→ **Listed entries**:
*** Block opens ***

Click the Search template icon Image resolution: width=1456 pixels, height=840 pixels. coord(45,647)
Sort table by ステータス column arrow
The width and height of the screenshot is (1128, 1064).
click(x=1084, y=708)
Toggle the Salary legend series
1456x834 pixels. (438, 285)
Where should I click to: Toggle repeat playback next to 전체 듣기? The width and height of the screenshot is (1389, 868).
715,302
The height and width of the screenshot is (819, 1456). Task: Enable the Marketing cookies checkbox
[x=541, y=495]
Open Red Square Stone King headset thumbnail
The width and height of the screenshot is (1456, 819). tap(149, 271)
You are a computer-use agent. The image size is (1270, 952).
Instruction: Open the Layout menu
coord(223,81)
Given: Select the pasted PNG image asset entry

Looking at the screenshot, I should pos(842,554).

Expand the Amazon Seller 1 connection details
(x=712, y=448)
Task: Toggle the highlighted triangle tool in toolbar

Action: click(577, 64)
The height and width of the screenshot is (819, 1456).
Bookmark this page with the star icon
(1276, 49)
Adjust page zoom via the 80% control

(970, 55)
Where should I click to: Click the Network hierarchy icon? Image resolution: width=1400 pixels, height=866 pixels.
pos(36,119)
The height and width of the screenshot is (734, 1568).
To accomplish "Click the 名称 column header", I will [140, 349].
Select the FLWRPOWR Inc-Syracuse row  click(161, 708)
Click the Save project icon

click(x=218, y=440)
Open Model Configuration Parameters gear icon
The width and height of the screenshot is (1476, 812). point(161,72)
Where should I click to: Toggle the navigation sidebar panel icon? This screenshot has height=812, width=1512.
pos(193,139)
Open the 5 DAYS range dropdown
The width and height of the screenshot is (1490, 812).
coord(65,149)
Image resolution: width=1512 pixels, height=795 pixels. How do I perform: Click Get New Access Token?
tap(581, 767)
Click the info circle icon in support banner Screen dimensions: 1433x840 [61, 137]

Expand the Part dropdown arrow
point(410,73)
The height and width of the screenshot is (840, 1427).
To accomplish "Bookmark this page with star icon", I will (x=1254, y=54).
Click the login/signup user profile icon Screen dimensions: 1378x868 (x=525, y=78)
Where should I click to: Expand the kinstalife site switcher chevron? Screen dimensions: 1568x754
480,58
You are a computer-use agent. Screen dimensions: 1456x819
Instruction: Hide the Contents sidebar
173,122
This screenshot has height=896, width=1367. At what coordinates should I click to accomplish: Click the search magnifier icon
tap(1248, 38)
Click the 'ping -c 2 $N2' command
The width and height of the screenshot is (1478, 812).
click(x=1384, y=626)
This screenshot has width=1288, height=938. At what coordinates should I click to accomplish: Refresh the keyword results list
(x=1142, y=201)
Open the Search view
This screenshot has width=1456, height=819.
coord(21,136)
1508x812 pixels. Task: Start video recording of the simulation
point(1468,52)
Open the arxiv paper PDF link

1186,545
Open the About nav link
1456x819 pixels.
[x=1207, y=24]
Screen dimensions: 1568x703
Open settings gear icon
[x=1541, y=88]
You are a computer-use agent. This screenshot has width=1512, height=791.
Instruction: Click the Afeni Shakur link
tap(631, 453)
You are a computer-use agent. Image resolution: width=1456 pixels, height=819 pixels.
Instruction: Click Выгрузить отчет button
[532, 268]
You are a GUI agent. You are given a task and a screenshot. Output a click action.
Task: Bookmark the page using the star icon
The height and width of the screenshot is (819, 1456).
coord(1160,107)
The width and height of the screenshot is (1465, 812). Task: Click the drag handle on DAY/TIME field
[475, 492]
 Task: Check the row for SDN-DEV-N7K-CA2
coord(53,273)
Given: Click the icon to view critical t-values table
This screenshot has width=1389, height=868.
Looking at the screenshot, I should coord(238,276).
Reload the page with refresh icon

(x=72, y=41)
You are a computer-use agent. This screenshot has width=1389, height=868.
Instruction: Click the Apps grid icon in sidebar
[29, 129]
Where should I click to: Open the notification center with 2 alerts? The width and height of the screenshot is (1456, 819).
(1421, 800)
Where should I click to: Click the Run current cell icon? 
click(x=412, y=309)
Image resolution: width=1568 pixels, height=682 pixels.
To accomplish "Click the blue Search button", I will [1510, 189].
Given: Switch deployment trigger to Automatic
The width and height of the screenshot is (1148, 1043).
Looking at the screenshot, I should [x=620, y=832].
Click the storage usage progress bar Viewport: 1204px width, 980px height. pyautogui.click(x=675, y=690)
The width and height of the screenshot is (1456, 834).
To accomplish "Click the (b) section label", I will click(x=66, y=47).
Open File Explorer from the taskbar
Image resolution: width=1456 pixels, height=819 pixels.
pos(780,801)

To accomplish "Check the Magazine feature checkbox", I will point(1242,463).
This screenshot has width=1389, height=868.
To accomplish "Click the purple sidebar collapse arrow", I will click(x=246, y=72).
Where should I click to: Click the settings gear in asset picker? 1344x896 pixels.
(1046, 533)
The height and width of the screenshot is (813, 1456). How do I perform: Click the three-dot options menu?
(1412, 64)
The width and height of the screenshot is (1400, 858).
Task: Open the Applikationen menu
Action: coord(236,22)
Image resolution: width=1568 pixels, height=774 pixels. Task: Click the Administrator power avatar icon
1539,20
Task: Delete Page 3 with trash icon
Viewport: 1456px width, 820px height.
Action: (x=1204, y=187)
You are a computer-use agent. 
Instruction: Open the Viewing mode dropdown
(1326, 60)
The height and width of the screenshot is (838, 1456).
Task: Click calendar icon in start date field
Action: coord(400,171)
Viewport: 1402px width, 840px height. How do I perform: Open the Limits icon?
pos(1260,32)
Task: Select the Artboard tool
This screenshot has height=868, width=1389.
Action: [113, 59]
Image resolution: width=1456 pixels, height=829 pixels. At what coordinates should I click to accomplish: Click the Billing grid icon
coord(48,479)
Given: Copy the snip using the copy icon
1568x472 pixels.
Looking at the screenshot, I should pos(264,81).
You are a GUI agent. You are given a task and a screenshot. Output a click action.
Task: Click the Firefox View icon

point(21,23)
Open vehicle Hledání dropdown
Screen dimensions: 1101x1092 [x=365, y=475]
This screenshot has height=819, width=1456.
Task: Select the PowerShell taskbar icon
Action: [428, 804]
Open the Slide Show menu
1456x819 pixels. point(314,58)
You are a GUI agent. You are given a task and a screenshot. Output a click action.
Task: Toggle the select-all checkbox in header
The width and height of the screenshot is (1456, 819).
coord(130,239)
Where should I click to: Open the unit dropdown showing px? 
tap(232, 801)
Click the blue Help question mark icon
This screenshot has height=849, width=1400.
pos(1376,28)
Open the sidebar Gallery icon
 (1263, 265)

*** Block closes ***

→ **Work request**: Gather and copy every line of the data in which the string "will" is found.

→ **Result of this task**:
To accomplish "Click the 名称 column header", I will [140, 349].
To accomplish "Bookmark this page with star icon", I will (x=1254, y=54).
To accomplish "Click the blue Search button", I will [1510, 189].
To accomplish "Click the (b) section label", I will click(x=66, y=47).
To accomplish "Check the Magazine feature checkbox", I will point(1242,463).
To accomplish "Click the purple sidebar collapse arrow", I will click(x=246, y=72).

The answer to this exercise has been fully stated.